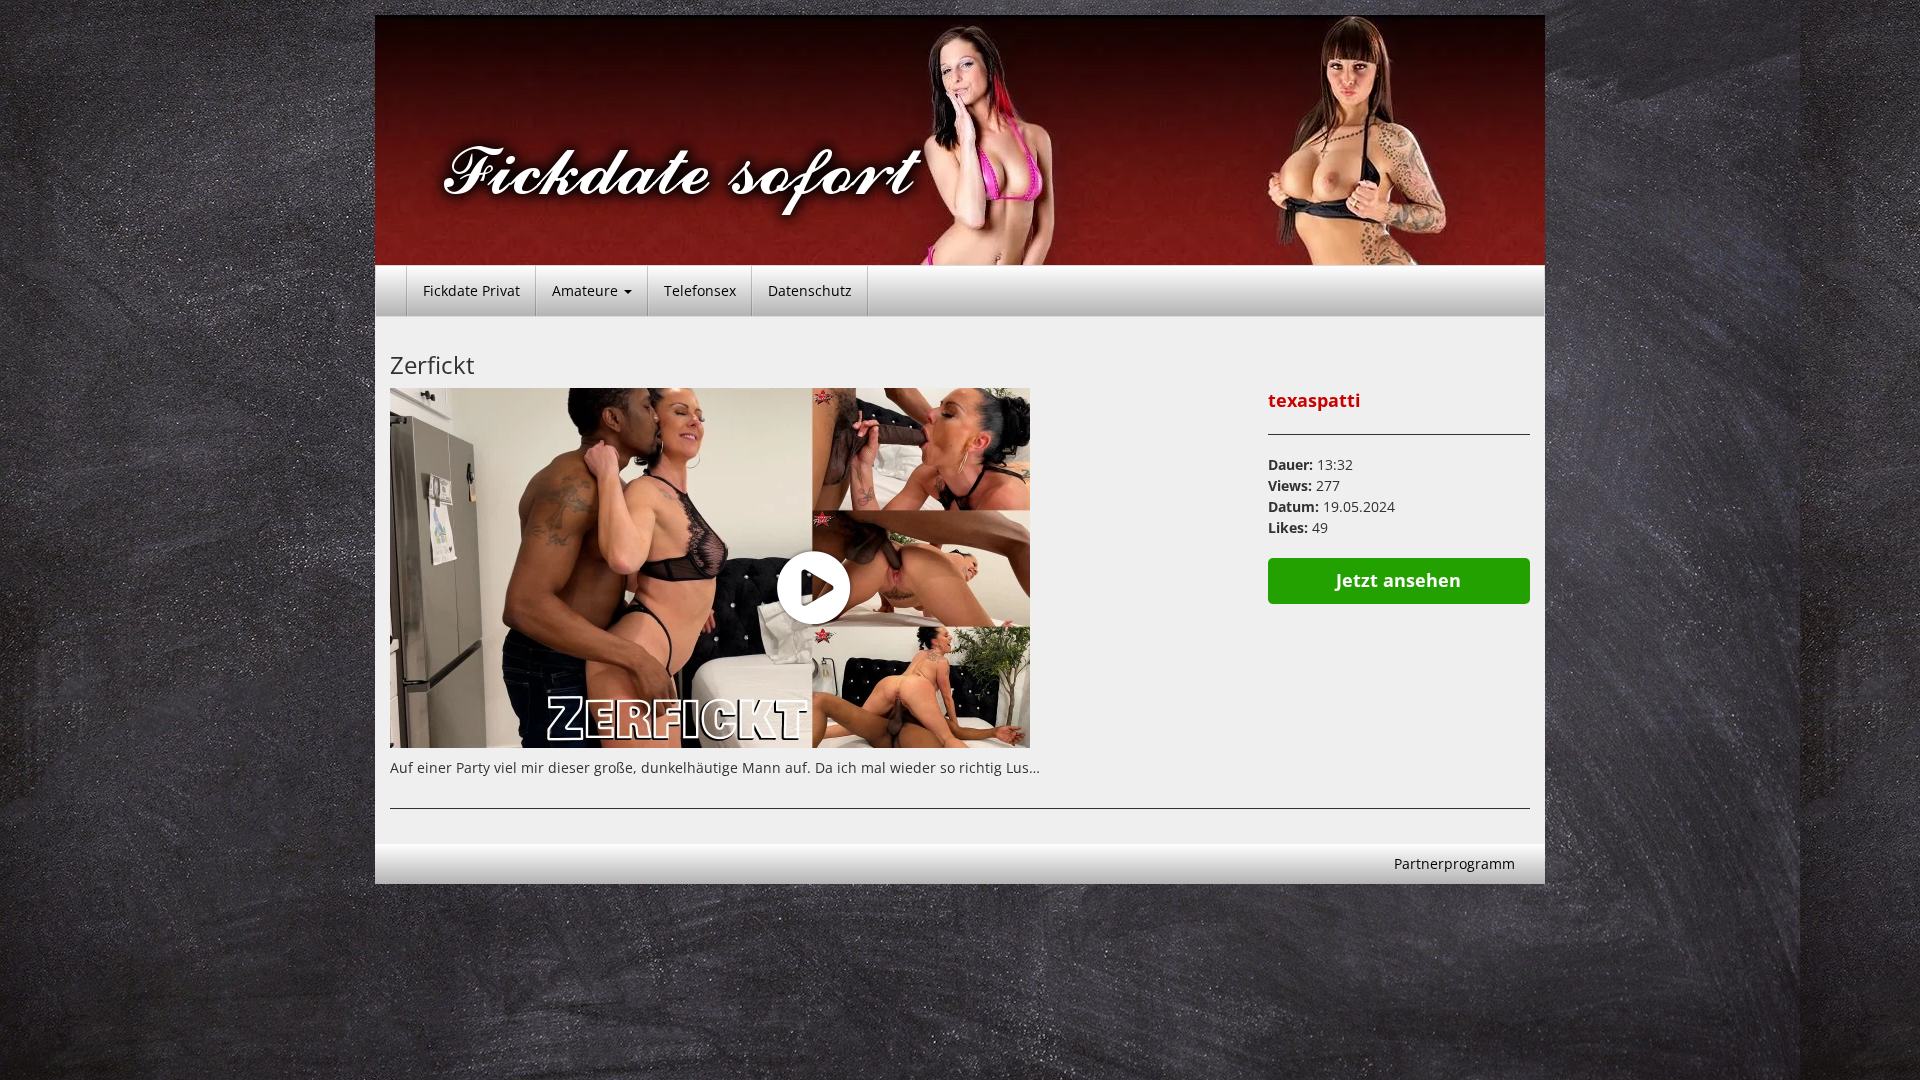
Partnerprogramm (1454, 863)
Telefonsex (700, 290)
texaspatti (1314, 400)
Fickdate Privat (471, 290)
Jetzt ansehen (1398, 580)
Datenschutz (810, 290)
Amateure (587, 290)
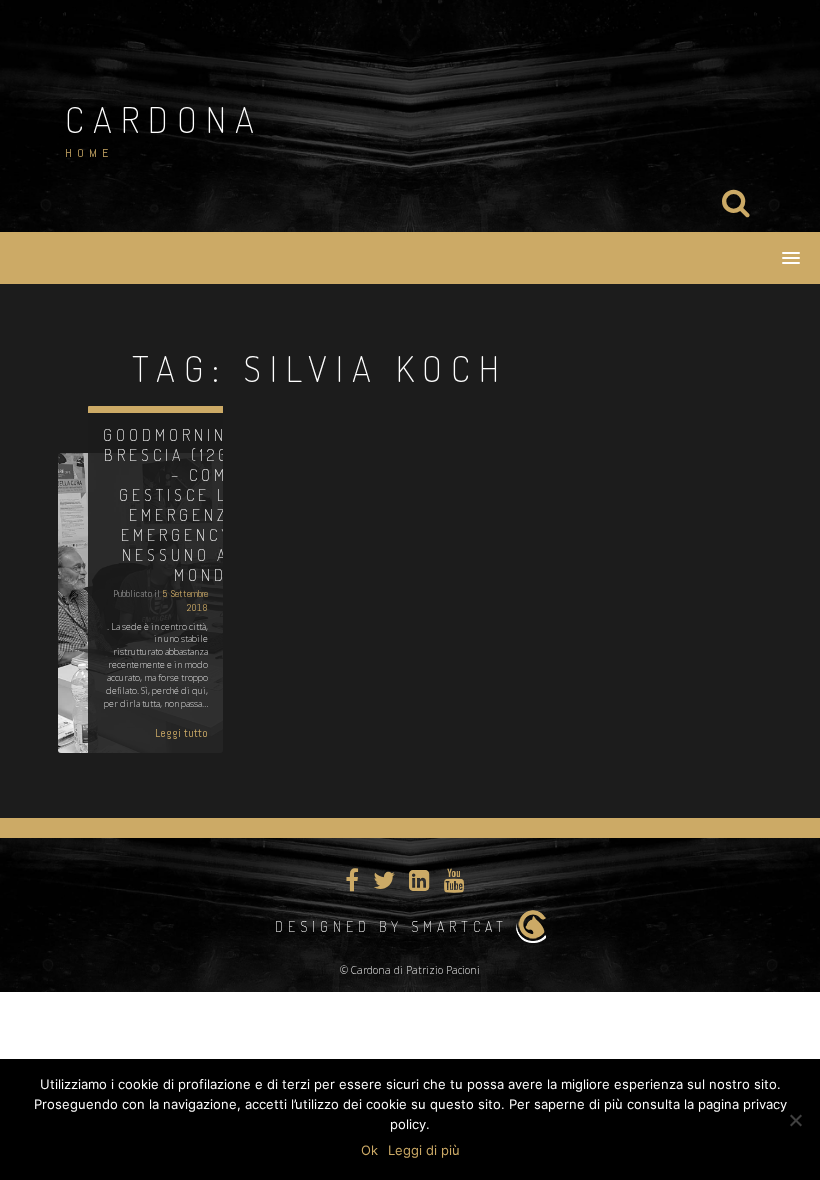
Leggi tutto (181, 733)
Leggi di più (424, 1150)
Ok (369, 1150)
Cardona (164, 119)
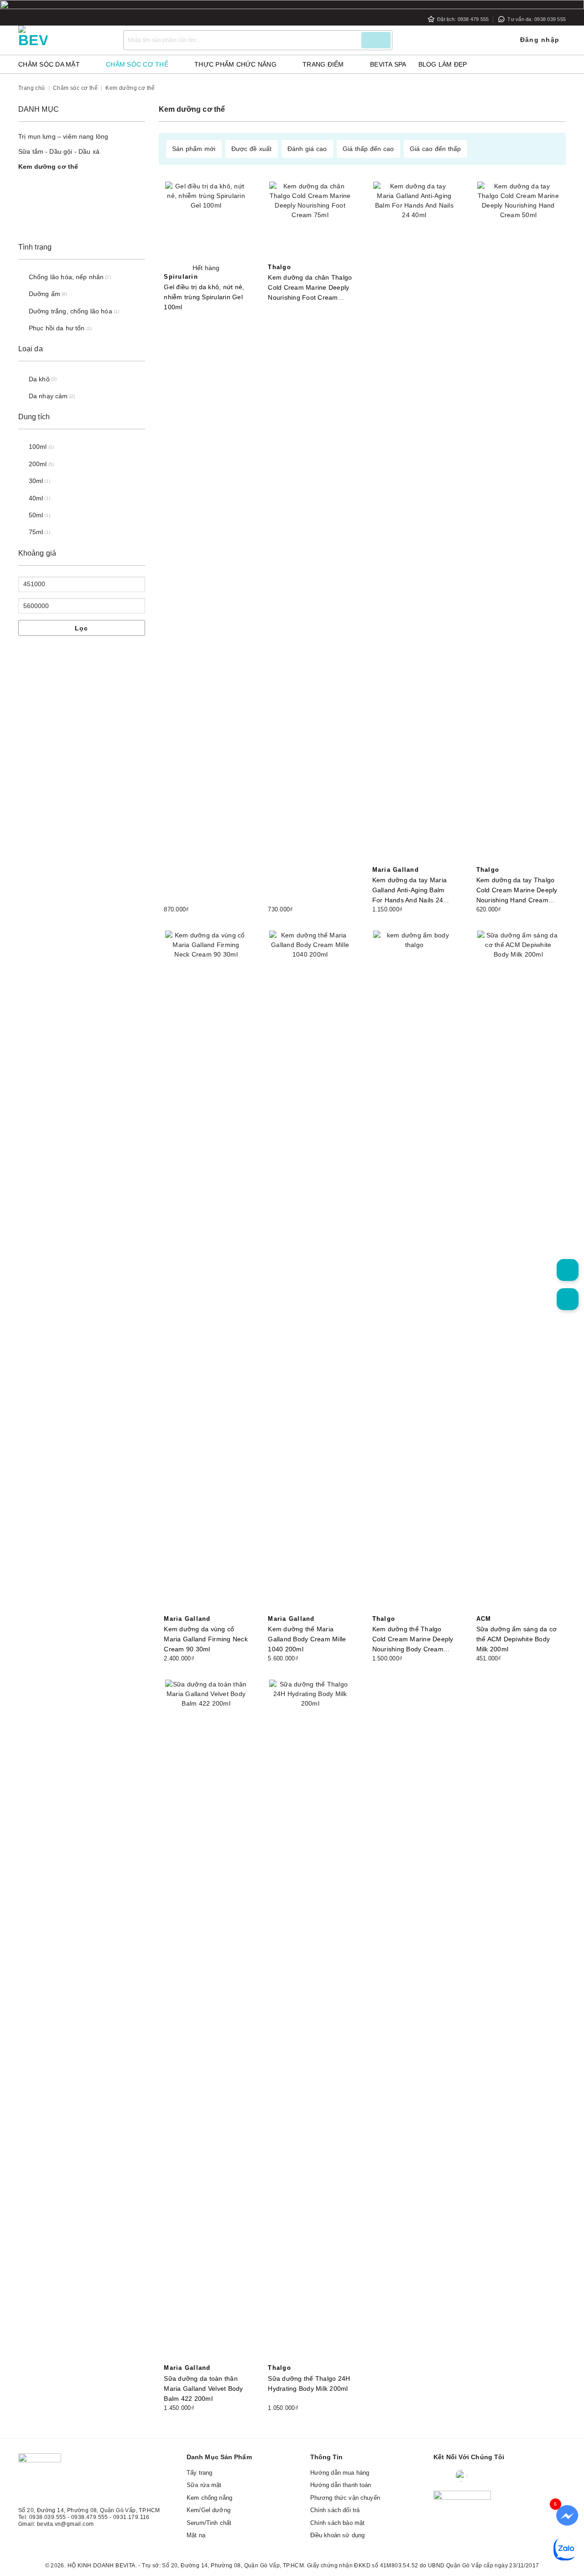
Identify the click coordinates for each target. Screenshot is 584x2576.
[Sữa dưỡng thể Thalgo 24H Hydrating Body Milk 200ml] (310, 2022)
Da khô (39, 379)
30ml (36, 480)
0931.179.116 (131, 2517)
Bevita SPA (388, 64)
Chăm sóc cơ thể (75, 88)
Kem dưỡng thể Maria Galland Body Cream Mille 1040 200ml (307, 1639)
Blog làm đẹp (442, 64)
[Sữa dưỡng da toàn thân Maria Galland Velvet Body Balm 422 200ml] (206, 2022)
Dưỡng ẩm (44, 293)
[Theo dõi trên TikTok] (498, 2476)
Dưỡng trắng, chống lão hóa (70, 311)
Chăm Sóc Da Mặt (49, 64)
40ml (36, 498)
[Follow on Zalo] (461, 2476)
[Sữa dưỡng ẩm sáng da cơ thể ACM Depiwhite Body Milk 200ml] (518, 1273)
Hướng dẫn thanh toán (340, 2485)
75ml (36, 532)
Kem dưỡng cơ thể (48, 166)
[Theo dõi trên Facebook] (442, 2476)
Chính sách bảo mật (337, 2522)
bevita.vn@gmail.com (65, 2524)
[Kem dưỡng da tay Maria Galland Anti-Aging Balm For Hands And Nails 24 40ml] (414, 524)
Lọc (82, 628)
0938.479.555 (89, 2517)
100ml (38, 446)
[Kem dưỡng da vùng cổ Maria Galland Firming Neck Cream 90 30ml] (206, 1273)
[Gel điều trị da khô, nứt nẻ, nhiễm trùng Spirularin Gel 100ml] (206, 222)
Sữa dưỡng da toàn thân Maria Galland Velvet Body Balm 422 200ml (203, 2388)
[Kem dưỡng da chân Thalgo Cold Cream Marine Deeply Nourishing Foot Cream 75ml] (310, 222)
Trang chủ (31, 88)
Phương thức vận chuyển (345, 2497)
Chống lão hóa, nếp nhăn (66, 277)
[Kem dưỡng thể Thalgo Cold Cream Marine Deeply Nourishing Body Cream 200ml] (414, 1273)
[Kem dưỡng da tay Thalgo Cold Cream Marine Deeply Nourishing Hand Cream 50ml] (518, 524)
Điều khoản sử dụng (337, 2535)
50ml (36, 515)
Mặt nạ (196, 2535)
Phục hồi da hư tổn (57, 328)
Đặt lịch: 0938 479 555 (463, 19)
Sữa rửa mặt (204, 2485)
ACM (483, 1619)
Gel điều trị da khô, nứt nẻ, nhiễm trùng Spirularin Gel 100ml (204, 297)
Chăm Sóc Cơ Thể (137, 64)
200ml (38, 464)
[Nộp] (376, 40)
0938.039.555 (47, 2517)
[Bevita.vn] (64, 40)
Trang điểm (323, 64)
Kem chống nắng (209, 2497)
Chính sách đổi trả (335, 2510)
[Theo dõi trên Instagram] (481, 2476)
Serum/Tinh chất (209, 2522)
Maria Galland (395, 870)
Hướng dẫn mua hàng (340, 2472)
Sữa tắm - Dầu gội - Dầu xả (58, 151)
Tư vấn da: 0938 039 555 (536, 19)
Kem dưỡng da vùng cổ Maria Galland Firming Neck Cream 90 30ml (206, 1639)
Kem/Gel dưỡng (208, 2510)
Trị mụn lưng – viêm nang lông (63, 136)
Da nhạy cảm (48, 396)
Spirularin (181, 277)
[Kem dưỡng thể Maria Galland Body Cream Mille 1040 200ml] (310, 1273)
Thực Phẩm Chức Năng (235, 64)
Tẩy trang (199, 2472)
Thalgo (279, 267)
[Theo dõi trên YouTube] (515, 2476)
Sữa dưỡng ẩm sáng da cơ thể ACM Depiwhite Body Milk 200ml (516, 1639)
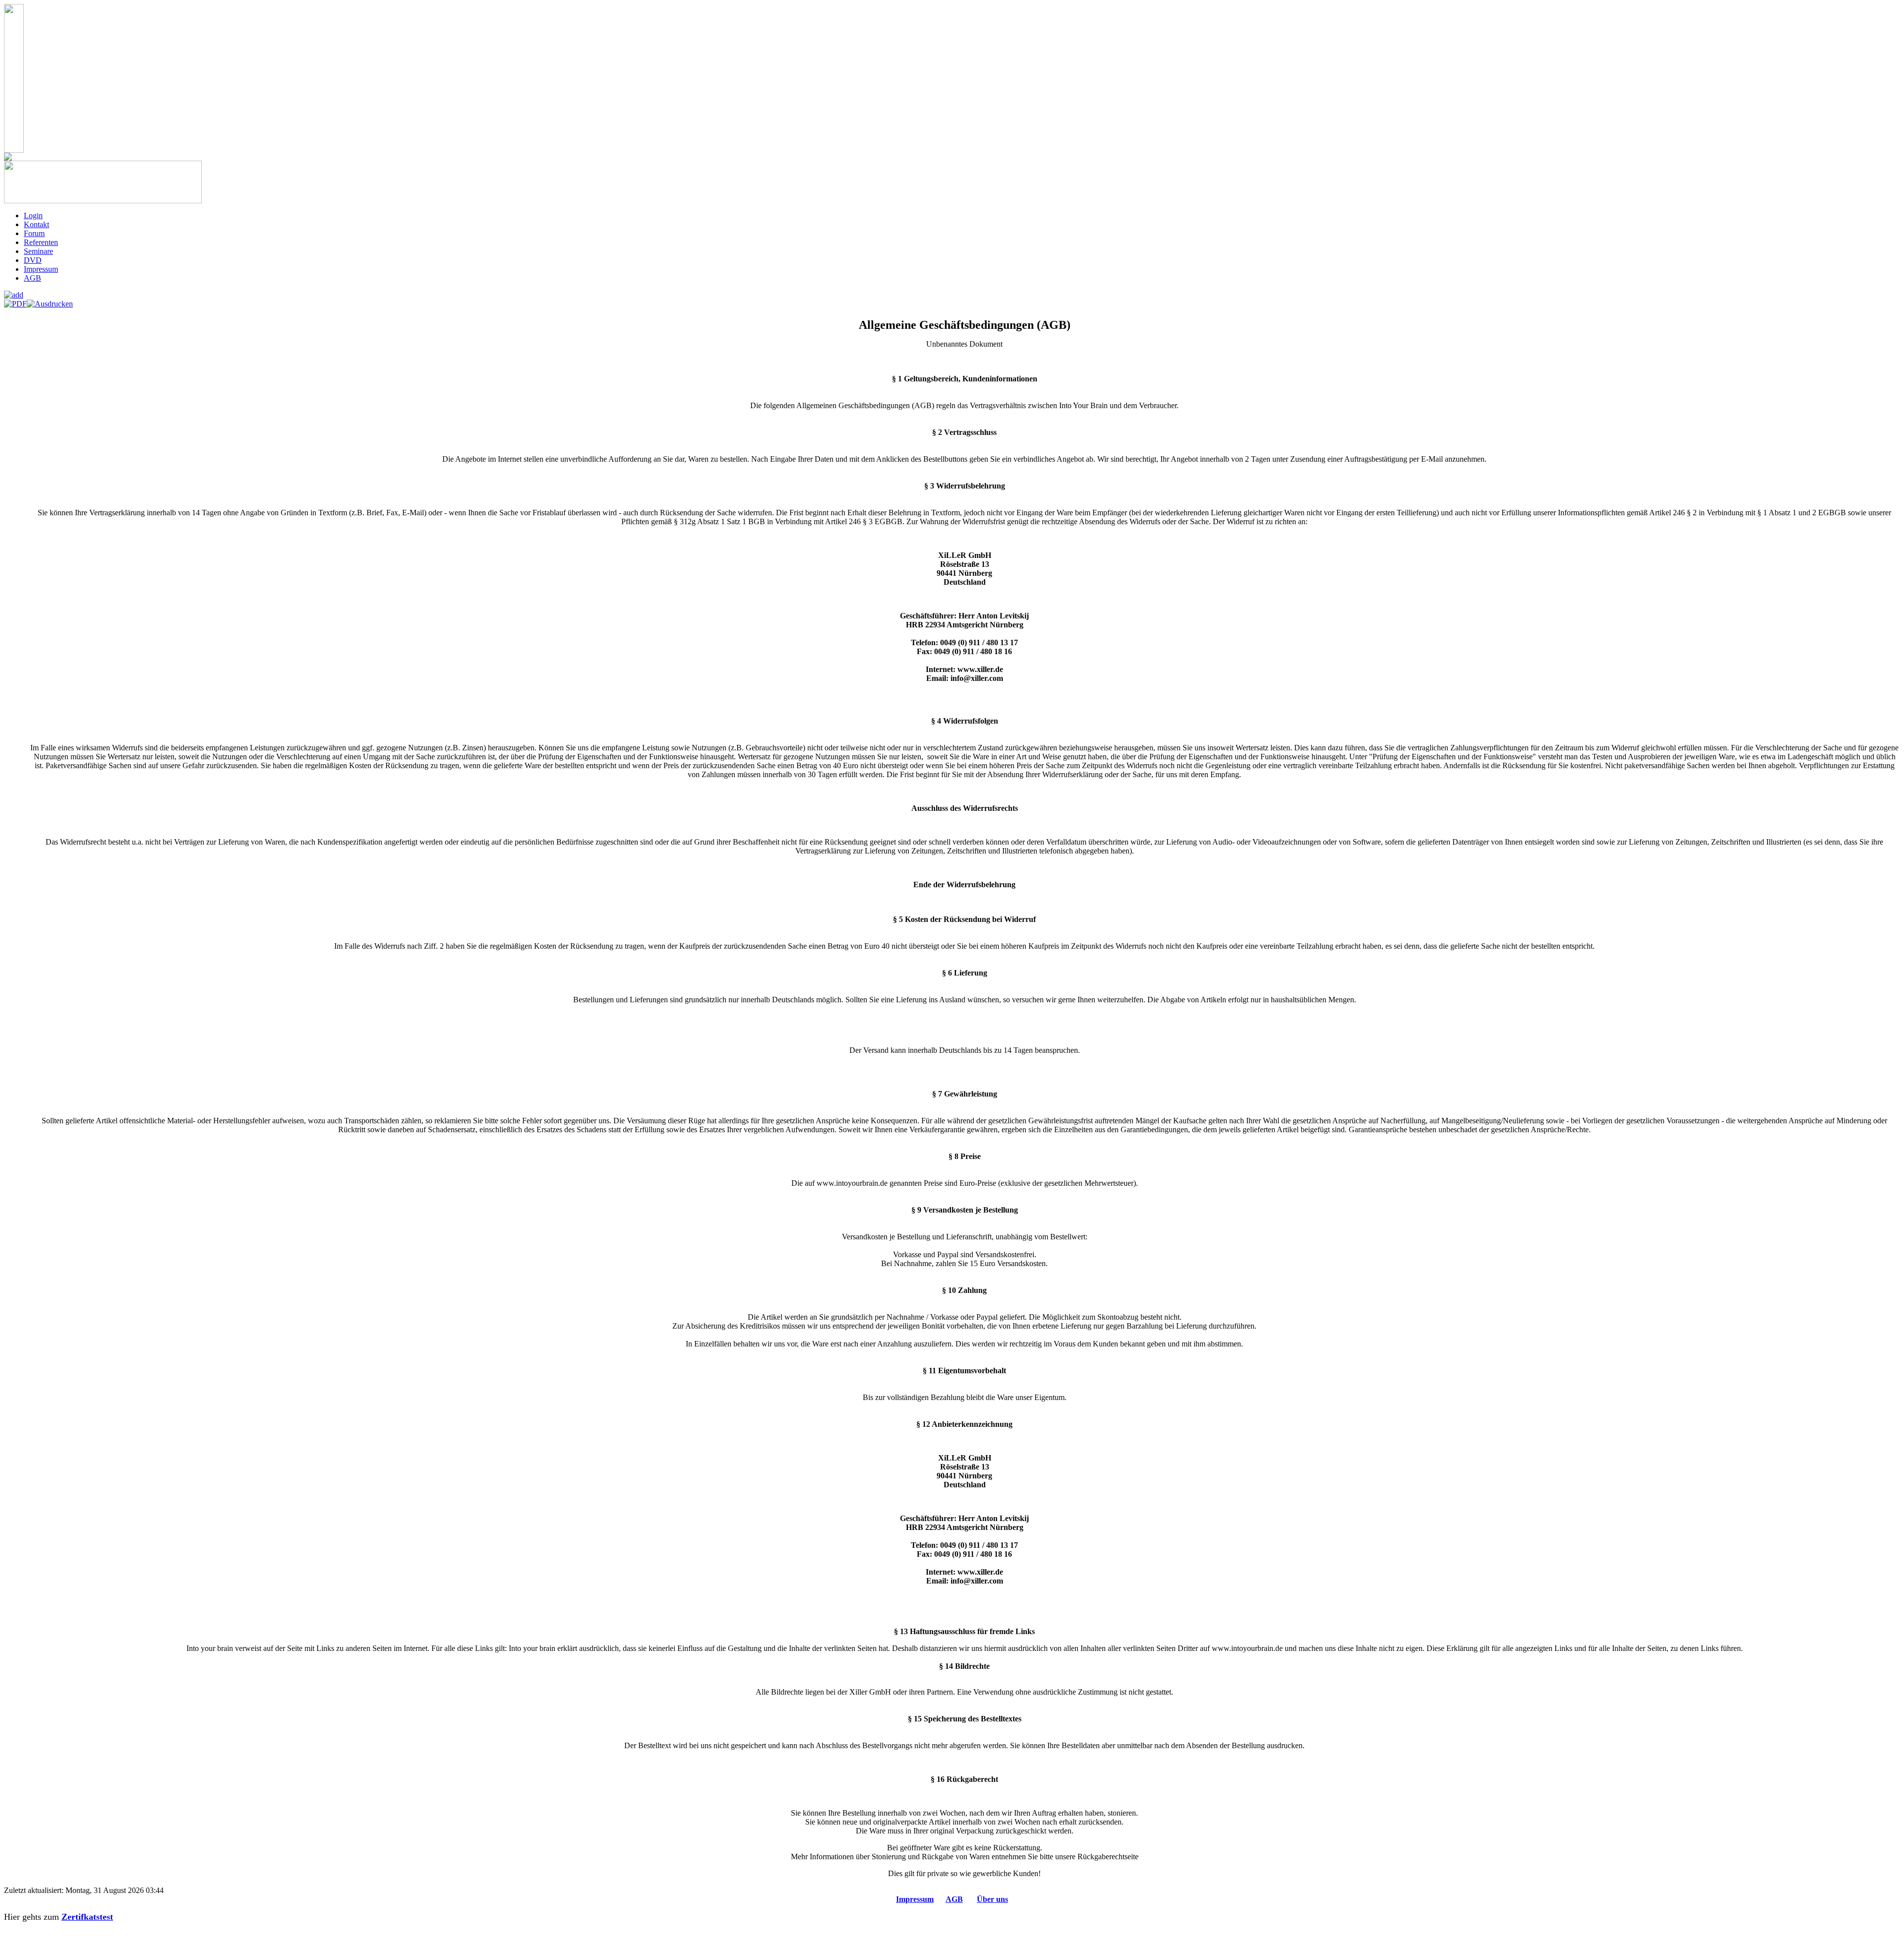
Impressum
========
Work instructions
Only the lines from the one with "Kem chống nắng (209, 2497)" through the final line of the data should be written out, exactly and including both ends. Skip the pictures.

Result of the exercise
Kem chống nắng (209, 2497)
Chính sách đổi trả (335, 2510)
[Theo dõi trên Instagram] (481, 2476)
Serum/Tinh chất (209, 2522)
Maria Galland (395, 870)
Hướng dẫn mua hàng (340, 2472)
Sữa tắm - Dầu gội - Dầu xả (58, 151)
Tư vấn da: 0938 039 555 (536, 19)
Kem dưỡng da vùng cổ Maria Galland Firming Neck Cream 90 30ml (206, 1639)
Kem/Gel dưỡng (208, 2510)
Trị mụn lưng – viêm nang lông (63, 136)
Da nhạy cảm (48, 396)
Spirularin (181, 277)
[Kem dưỡng thể Maria Galland Body Cream Mille 1040 200ml] (310, 1273)
Thực Phẩm Chức Năng (235, 64)
Tẩy trang (199, 2472)
Thalgo (279, 267)
[Theo dõi trên YouTube] (515, 2476)
Sữa dưỡng ẩm sáng da cơ thể ACM Depiwhite Body Milk 200ml (516, 1639)
Impressum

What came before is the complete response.